How to Download Your Website Using WGET for Windows

Ever had that terrifying feeling you’ve lost your blog? Perhaps your WordPress installation got hacked, or your web hosts royally screwed up with a “database upgrade”. Either way there’s an almost infinite array of reasons to download and backup a copy of your website, and precisely zero reasons to neglect doing it.

If you’re a Linux user, there are lots of guides out there on how to use WGET, the free network utility to retrieve files from the World Wide Web using HTTP and FTP, but no guides to doing so with Windows. Unless you fancy installing Ubuntu or Crunchbang, here’s a handy guide to downloading your site using WGET in Windows.

1) Download WGET

Download and save WGET to your desktop. You can get wget.exe here. I recommend downloading WGET for Windows (win32) from Ugent.be as it’s the most up to date version I could find. For info, you can also get WGET from Brothersoft but avoid the WGET for Windows download page, because their installer doesn’t work with Windows Vista.

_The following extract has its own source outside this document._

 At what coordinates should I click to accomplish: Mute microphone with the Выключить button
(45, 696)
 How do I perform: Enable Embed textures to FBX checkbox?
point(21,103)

2) Make WGET a command you can run from anywhere in the Command Prompt

If you want to be able to run WGET from any directory inside the command terminal, you’ll need to learn about the path command to work out where to copy your new executable.

First, open a command terminal by selecting “run” in the start menu (if you’re using Windows XP) and typing “cmd”. If you’re running Windows Vista go to “All Programs > Accessories > Command Prompt” from the start bar. You’ll see something that looks like this:

terminal

We’re going to move wget.exe into a Windows directory that will allow WGET to be run from anywhere. First, we need to find out which directory that should be. Type path into the command prompt to find out:

command prompt path command

Thanks to the “Path” environment variable, we know that we need to copy wget.exe to either the C:WindowsSystem32 directory or the C:Windows directory. Go ahead and copy WGET to either of the directories you see in your Command Terminal.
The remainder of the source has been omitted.